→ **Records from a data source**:

(begin)

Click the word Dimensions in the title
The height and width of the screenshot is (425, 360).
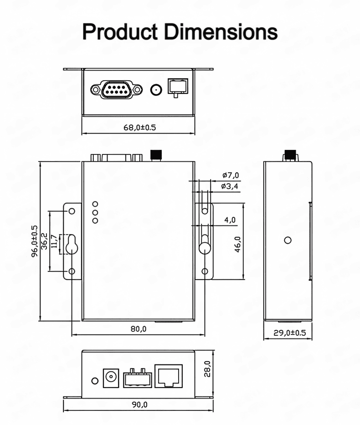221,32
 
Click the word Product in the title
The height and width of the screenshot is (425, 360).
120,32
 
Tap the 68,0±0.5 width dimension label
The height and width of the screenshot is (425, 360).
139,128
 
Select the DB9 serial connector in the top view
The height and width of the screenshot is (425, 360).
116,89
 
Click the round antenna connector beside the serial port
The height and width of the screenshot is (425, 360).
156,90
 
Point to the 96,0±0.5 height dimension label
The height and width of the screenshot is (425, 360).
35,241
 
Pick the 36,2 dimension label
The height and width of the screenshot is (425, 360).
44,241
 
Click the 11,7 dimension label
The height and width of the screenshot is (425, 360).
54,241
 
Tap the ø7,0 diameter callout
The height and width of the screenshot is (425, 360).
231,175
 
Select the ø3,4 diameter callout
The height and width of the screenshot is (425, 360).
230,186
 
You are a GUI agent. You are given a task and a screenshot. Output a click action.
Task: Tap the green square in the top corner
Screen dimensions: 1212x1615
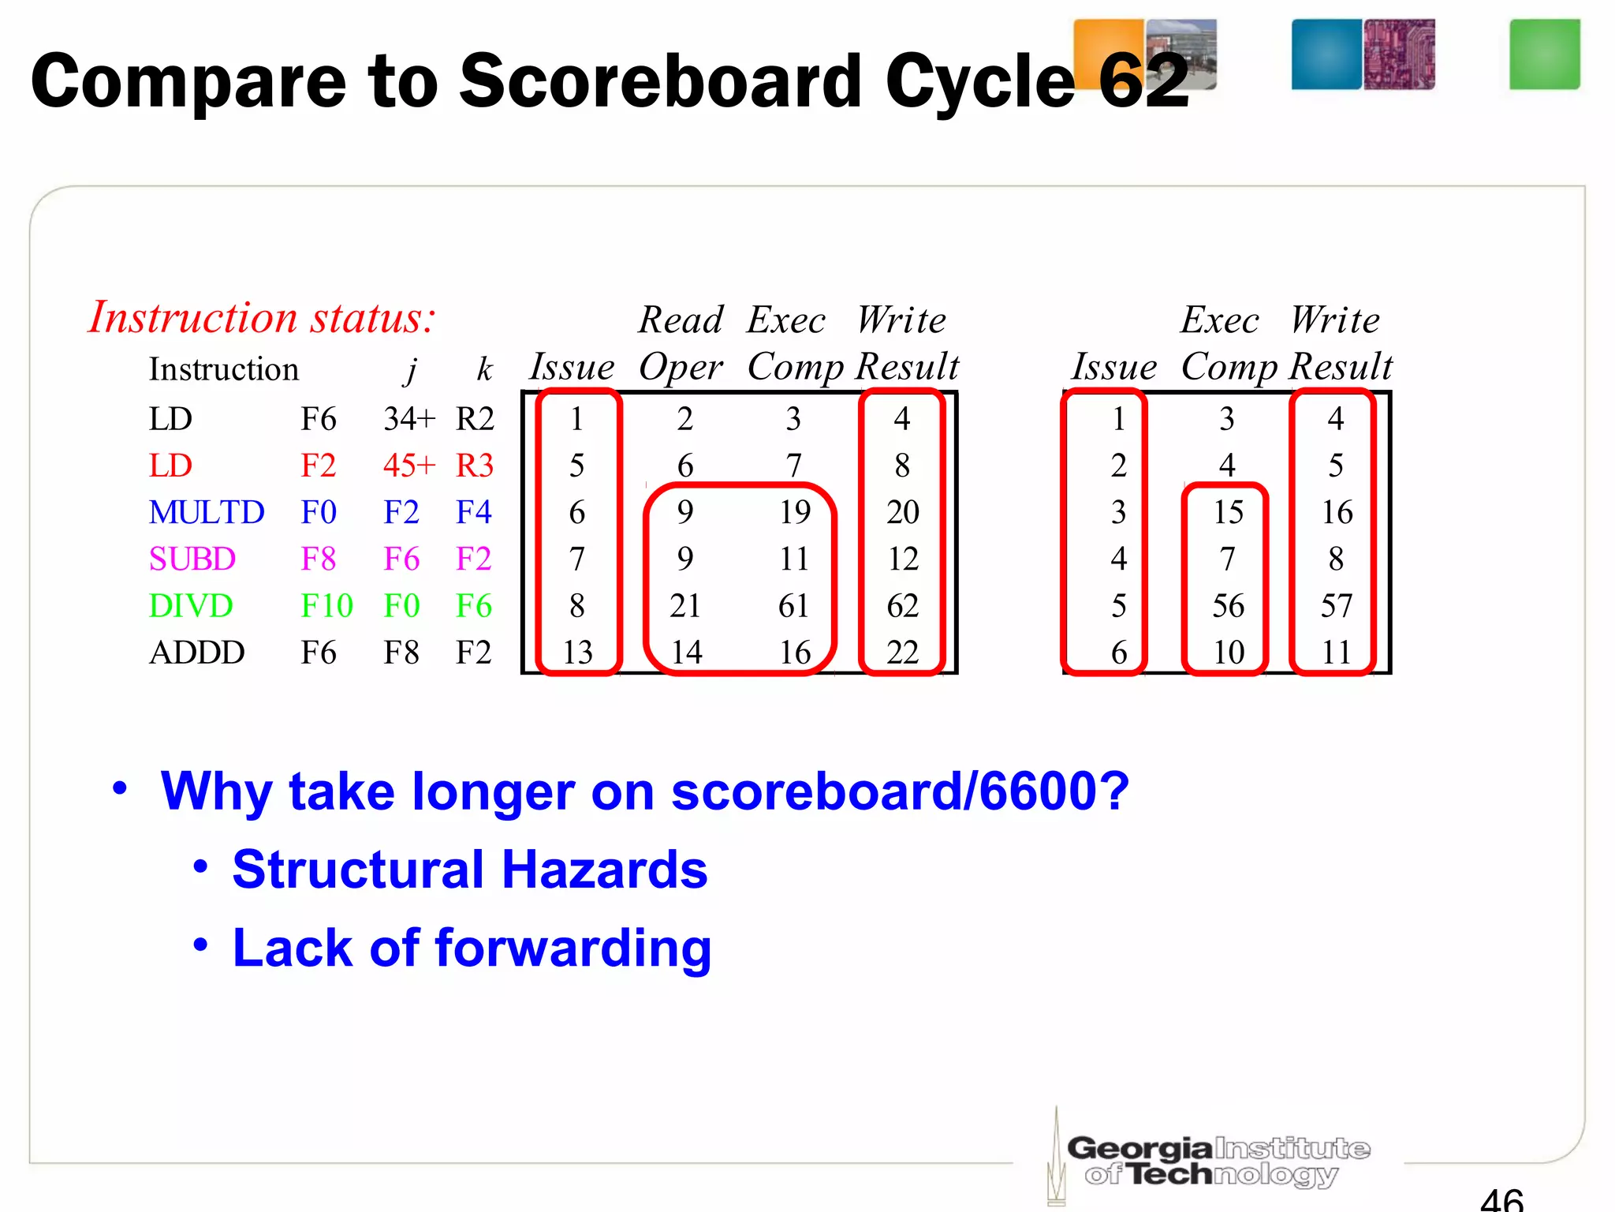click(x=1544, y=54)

(end)

→ **To be done**: Rewrite all of the lines above, swapping "dimension label" for "measurement label" and keeping everything else the same. Leave the pictures out.

→ **Solution**:
Click the word Dimensions in the title
The height and width of the screenshot is (425, 360).
221,32
 
Click the word Product in the title
The height and width of the screenshot is (425, 360).
120,32
 
Tap the 68,0±0.5 width measurement label
The height and width of the screenshot is (425, 360).
139,128
 
Select the DB9 serial connector in the top view
The height and width of the screenshot is (425, 360).
116,89
 
Click the round antenna connector beside the serial port
The height and width of the screenshot is (425, 360).
156,90
 
Point to the 96,0±0.5 height measurement label
The height and width of the screenshot is (425, 360).
35,241
 
Pick the 36,2 measurement label
The height and width of the screenshot is (425, 360).
44,241
 
Click the 11,7 measurement label
The height and width of the screenshot is (425, 360).
54,241
 
Tap the ø7,0 diameter callout
The height and width of the screenshot is (425, 360).
231,175
 
Select the ø3,4 diameter callout
The height and width of the screenshot is (425, 360).
230,186
 
You are a GUI agent. You are given a task and a screenshot. Output a click action.
Task: Tap the green square in the top corner
Screen dimensions: 1212x1615
click(x=1544, y=54)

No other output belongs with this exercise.